Yes, she made me cry. I love you, Shellee. You are such a blessing to me, you can't even know how much.
Thank you, from the bottom of my heart, for sending this to me.


help. me.

Tashena, most of what you helped me accomplish in the later summer is still mostly in place. I just need to keep downsizing. keep. downsizing.

can't I just get rid of everything in here? Most of this stuff is the kids. egad, what a mess.

Welcome to my lair. enter at your own risk.

scrapbook explosion. do you think I actually got any scrappin' done? yeah, no.  gotta organize first.

two spectacular views of the new JOY Ministries board. 


This is the very busy view from the upstairs doorway. Legos, markers, scrapbooking, star-making, 
My scrapbook desk. so sad. so small. I have plans rolling around in my jumbly  head for what I'd like David to build for me. 

So, hi there. Happy Wednesday to you.
I've been home. ALL. DAY! it feels soooo ooooo good.

I've not even made a dent in what I'd hoped to accomplish but I did get the leaves cleaned out from around the pool and sorta cleaned out Jack's garden, which reminded me that I need to take a pic of it with his new stone in place.
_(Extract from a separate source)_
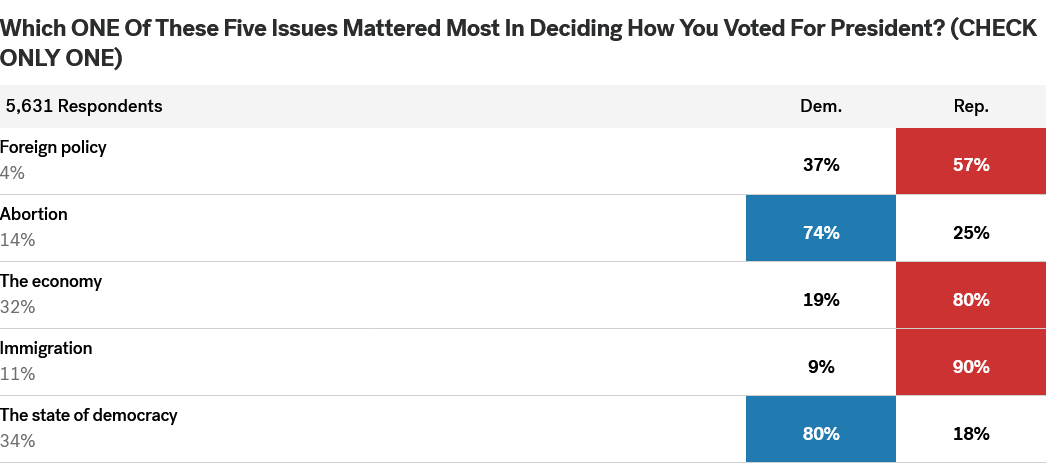Click the Dem. column header
The width and height of the screenshot is (1047, 463).
821,106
I may get around to that in the near future.

Tomorrow is 20 weeks since Jack's departure and another busy Thursday. I am so ready for winter break. Scratch that. summer break.

Time's up...gotta keep moving. Plankton just said boogers on Spongebob. hee hee. that word is always funny.
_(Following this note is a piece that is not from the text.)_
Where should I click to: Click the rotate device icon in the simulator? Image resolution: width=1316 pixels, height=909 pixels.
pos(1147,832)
Until the next post, which may even be tonight...we'll see.

Tuesday, November 15, 2011

Bloomington trip and Levi/Pa Birthday festivities!

Daredevils...

shadows are cool

this stuff is not. even though I know it serves a purpose. eww. :)
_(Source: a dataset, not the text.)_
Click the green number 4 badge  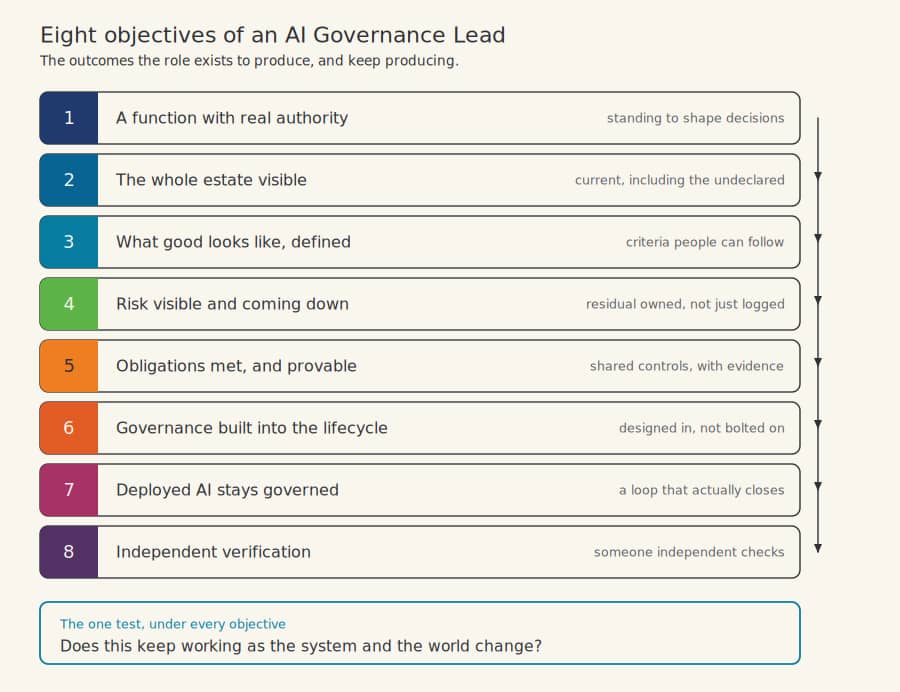click(69, 304)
Mel and Moll with the skeery guys

again

just Mel

Levi looks thrilled. He had to go to the bathroom badly

Ethan my boy

Willi Vanilli

preparing to indulge at the ol' Olive Garden

The October boys requested this trip to Bloomington 

Guess who's NINE??

I think this was a self-portrait.

present time

Angry Bird pj pants. Levi loves to play this game on Mel's phone

Legos

I like this throng of female present passer outers

whirling dervish

pretty girls

best friends forever, or until one of them gets hormonal

We also celebrated Dad's birthday. His 64th in fact.

Cake friends

So, I'm a force to be reckoned with today, eh? two, count 'em, TWO blog posts in one day...and more just a-waiting in the wings.

Without further ado...here are the pics from Levi's birthday weekend, nearly two weeks ago.

Can you believe it's November 16th already?

Time to clean off Jack's grave for the winter, from what I hear. Isn't it weird that I even have to consider this?? Shouldn't I be worrying because he's drooling everywhere, cutting teeth, rolling around, fighting diaper rash and getting the Bumbo seat out?

it's just not cool that he is not here. we all miss him, we all try to find ways to keep his precious memory alive. I wear jewelry that has his picture on it or my bird nest necklace with six eggs, the word JOY on it. With Christmas quickly approaching, JOY is everywhere.

Can you believe that a child so bathed in prayer, even giving him initials that imply one of the fruits of the spirit, was not even given the chance to live outside of his mother's womb? Makes me wonder...God is up to something.

on that note, time for Gunsmoke, stars and hopefully bed. I have so many pix to blog...hint: Molly, with marker on her cheeks is my favorite upcoming picture...or the new metal covering we FINALLY put on the chimney flue hole...or all the stars that we are hanging all. over. the. house.

Good night. God bless you...hug your loved ones CLOSE, affectionately. We are never promised tomorrow.